Speaking to reporters at the National Assembly on Thursday, former Prime Minister and Coalition for Bulgaria leader Sergei Stanishev claimed that Finance Minister Simeon Djankov's idea to deposit Bulgaria's fiscal reserve with commercial banks has been obviously inspired by external economic factors.
Stanishev added that the formerly ruling triple coalition withstood political and economic pressure aimed at forcing the government to transfer the fiscal reserve under the management of investment and commercial banks, "allegedly to achieve higher profitability, but with a risk of losing the money".
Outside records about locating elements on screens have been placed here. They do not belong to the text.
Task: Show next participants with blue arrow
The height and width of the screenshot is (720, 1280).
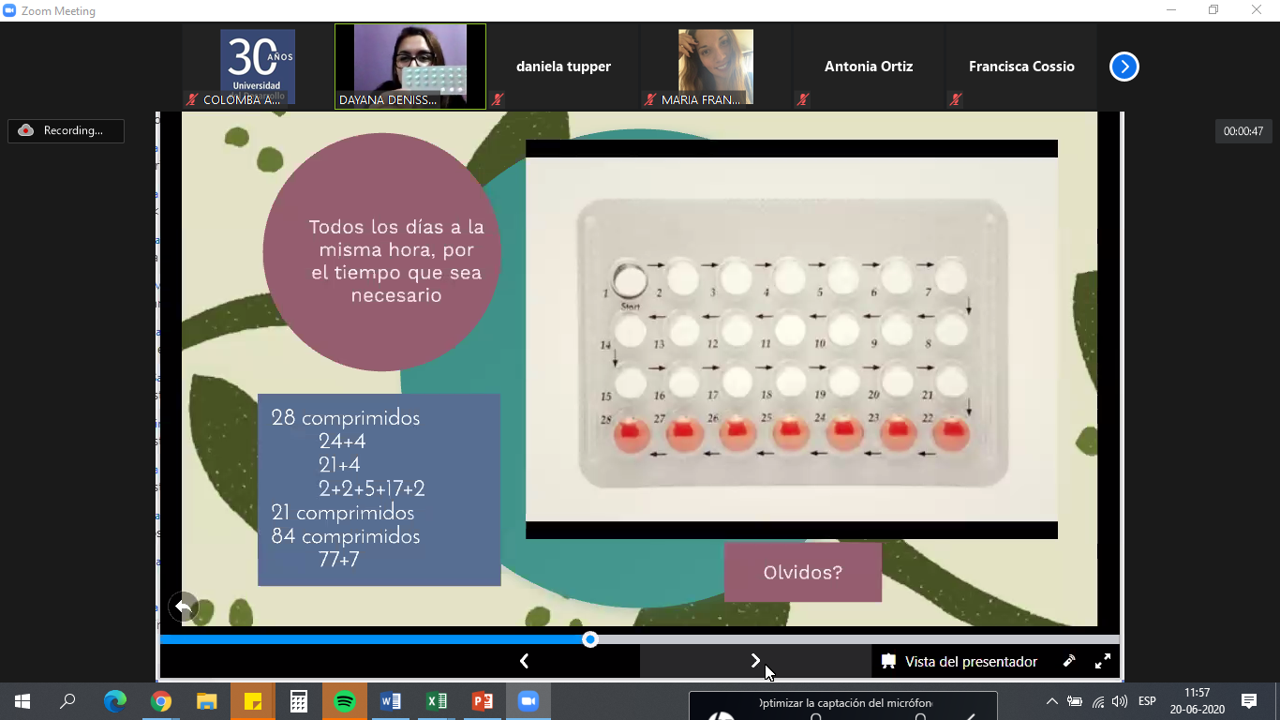Action: click(1124, 67)
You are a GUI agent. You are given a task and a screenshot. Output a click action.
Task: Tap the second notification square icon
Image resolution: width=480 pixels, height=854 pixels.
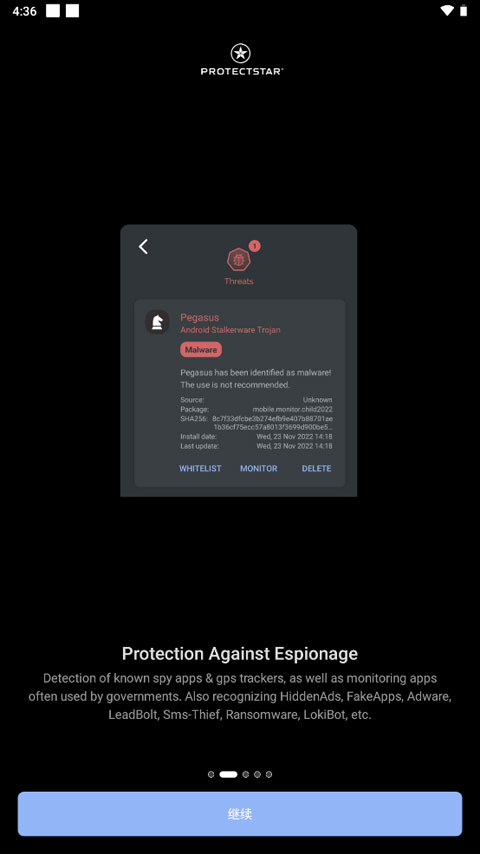(x=72, y=10)
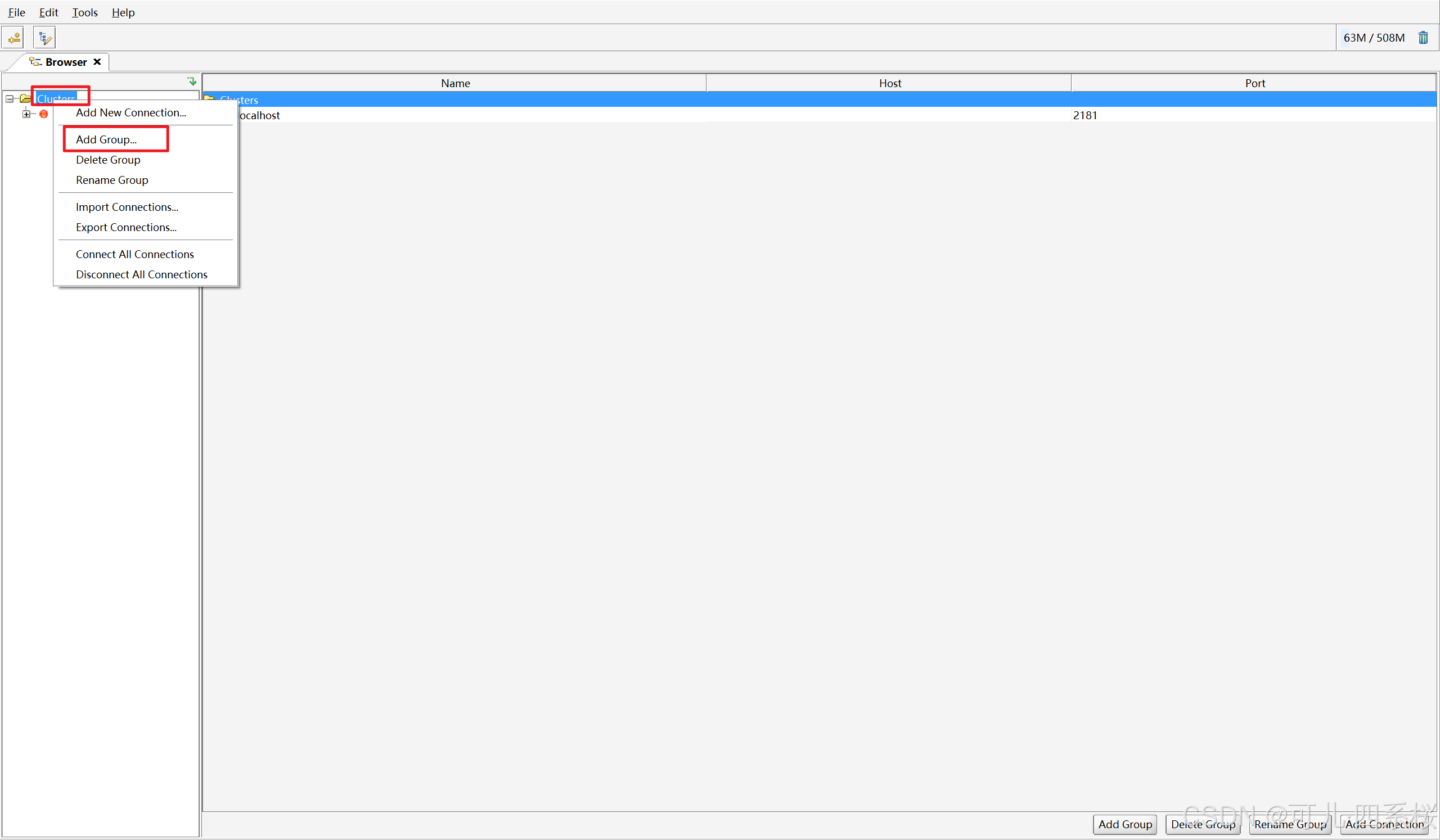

According to Coalition for Bulgaria, it is alarming that the government sends contradictory signals and changes its position every day, thus creating hesitation in foreign investors and threatening the Exchequer and the currency board, Stanishev explained, alluding to Prime Minister Boyko Borissov's Wednesday statement that the fiscal reserve will not be touched.
Stanishev said that Borissov's Cabinet is likely to come up with such "unpredictable steps" also in future and decried Djankov's ideas as "extravagant and risky". The transfer of Bulgaria's fiscal reserve to commercial banks would put it at risk and would feed foreign economies.
Stanishev explained that in 2008 the state budget grew by 400 million leva as a result of good management of the reserve and that Djankov's claims that interest rates are too low are not true. The fiscal reserve amounted to 8 billion leva at the end of the triple coalition's tenure, compared to 4.5 billion leva at its beginning.